• [WHAT TO DO]:
Would you print the data below exactly, leaving out every picture?

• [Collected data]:
▽
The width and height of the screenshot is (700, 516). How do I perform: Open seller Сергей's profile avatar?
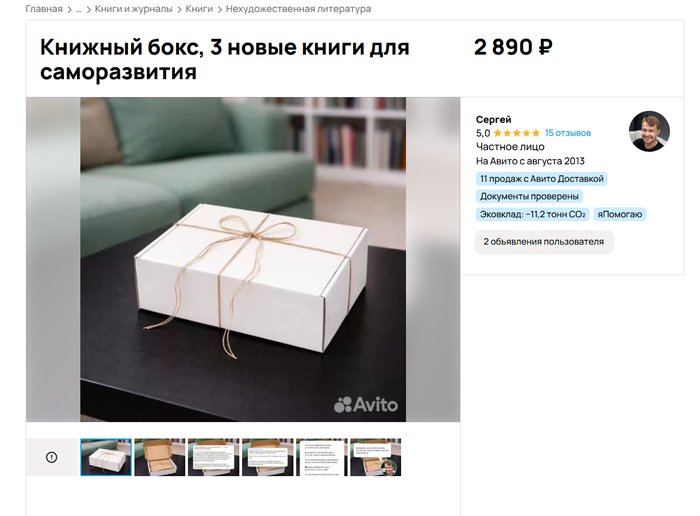coord(649,131)
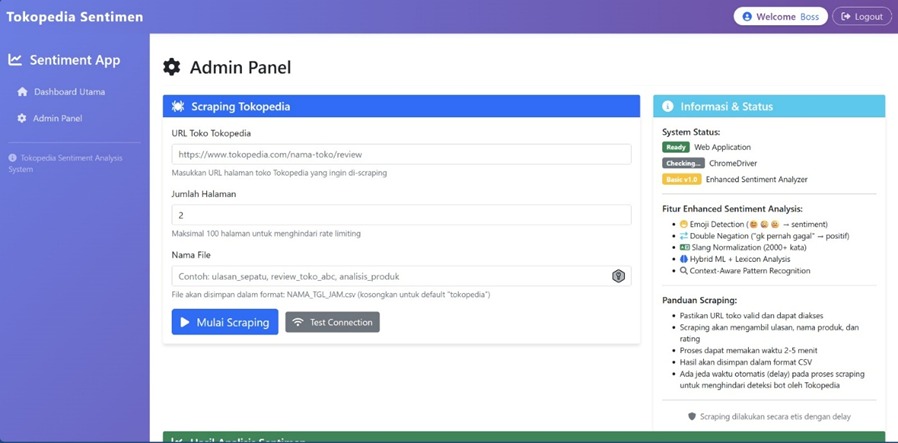Click the bug icon in Scraping Tokopedia header
The image size is (898, 443).
coord(178,106)
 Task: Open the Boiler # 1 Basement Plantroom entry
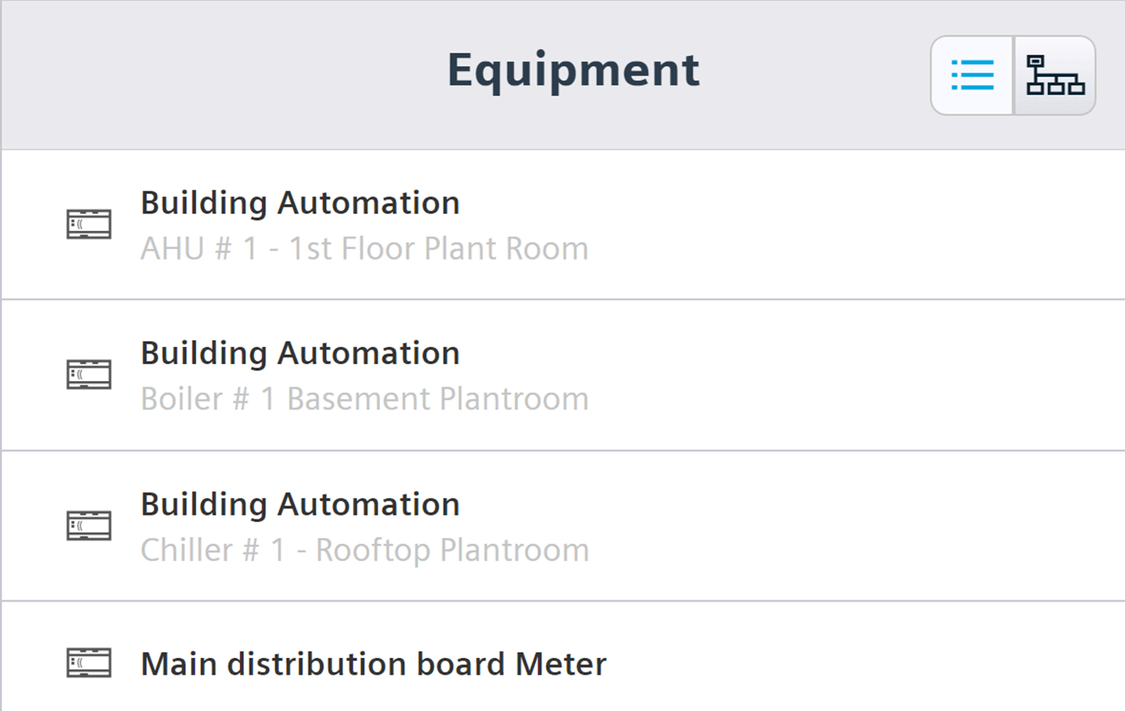[x=562, y=375]
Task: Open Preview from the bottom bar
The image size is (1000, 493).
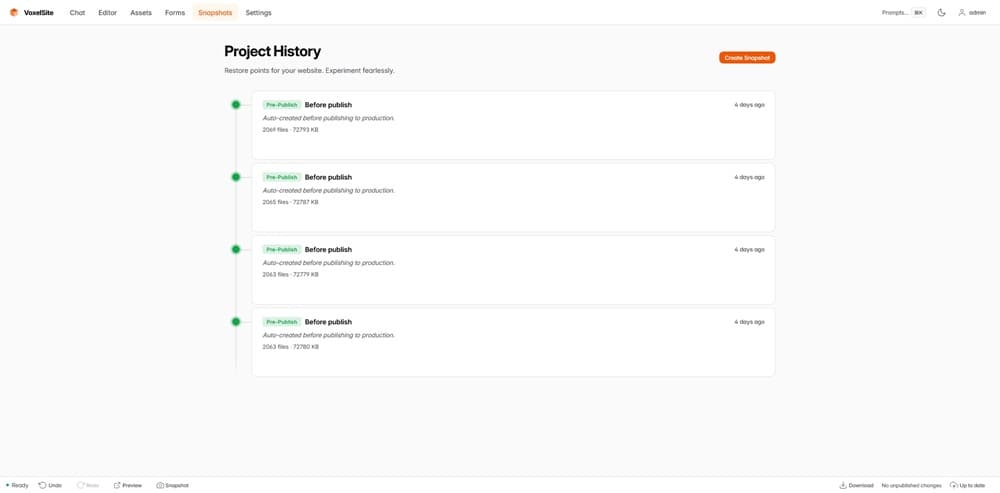Action: coord(127,485)
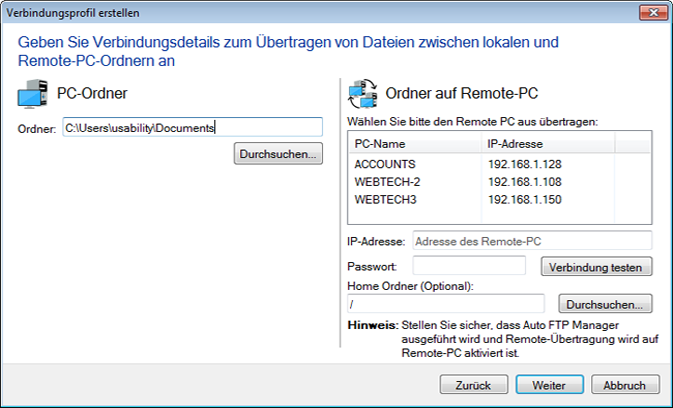
Task: Choose WEBTECH3 from the PC list
Action: pos(385,200)
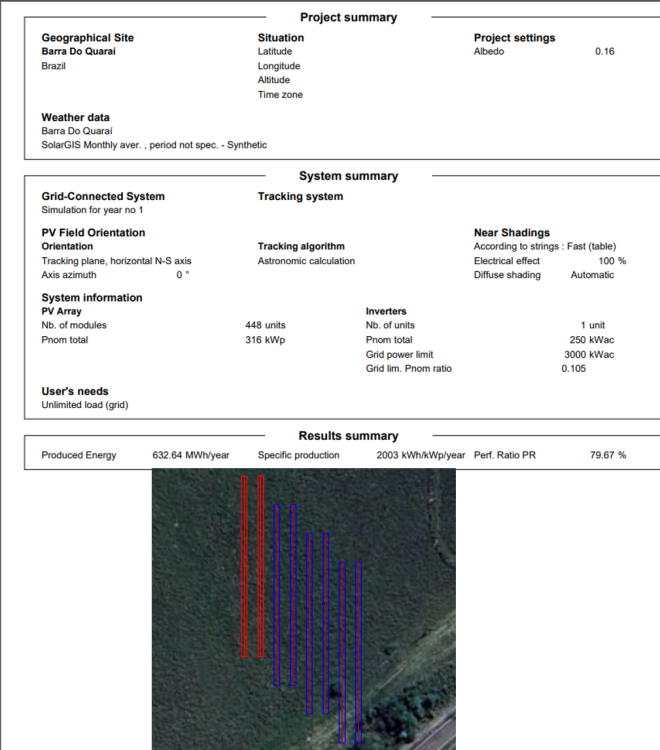Image resolution: width=660 pixels, height=750 pixels.
Task: Select the Astronomic calculation text
Action: [306, 261]
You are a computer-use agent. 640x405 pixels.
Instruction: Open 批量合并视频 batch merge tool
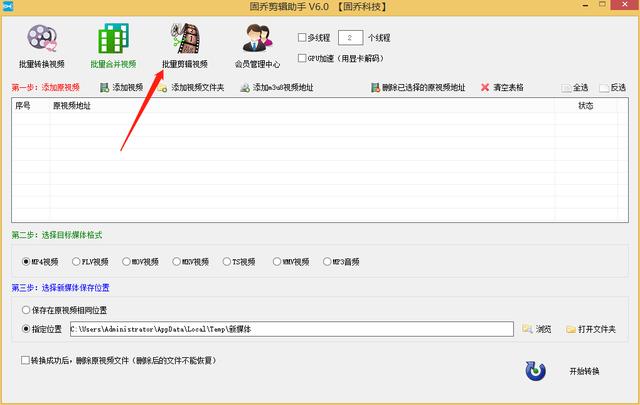click(113, 46)
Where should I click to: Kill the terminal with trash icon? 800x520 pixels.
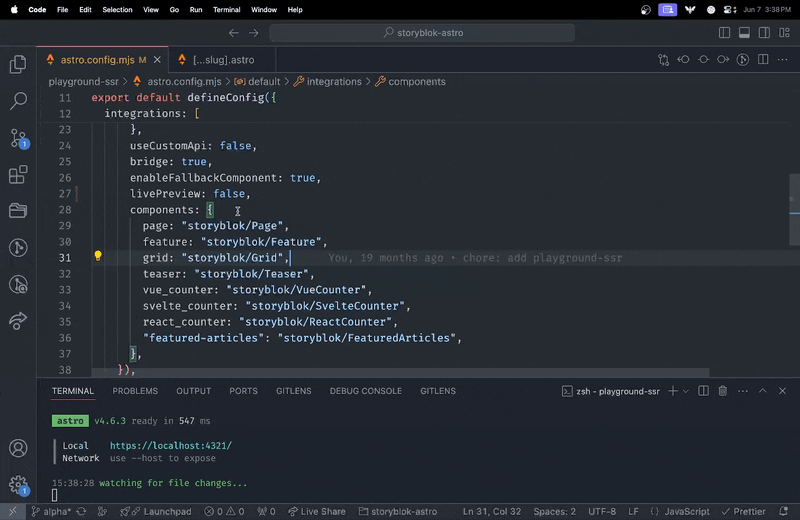click(722, 391)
△
• [ANSWER SECTION]:
The width and height of the screenshot is (700, 516). How do I perform: Open seller Сергей's profile avatar?
coord(649,131)
Click the bug icon in Scraping Tokopedia header
The image size is (898, 443).
coord(178,106)
 Task: Open the Boiler # 1 Basement Plantroom entry
[x=562, y=375]
Task: Open Preview from the bottom bar
The image size is (1000, 493).
Action: coord(127,485)
Task: Choose WEBTECH3 from the PC list
Action: pos(385,200)
Image resolution: width=660 pixels, height=750 pixels.
Task: Select the Astronomic calculation text
Action: [306, 261]
You are a computer-use agent. 640x405 pixels.
Instruction: Open 批量合并视频 batch merge tool
click(113, 46)
Where should I click to: Kill the terminal with trash icon? 800x520 pixels.
click(722, 391)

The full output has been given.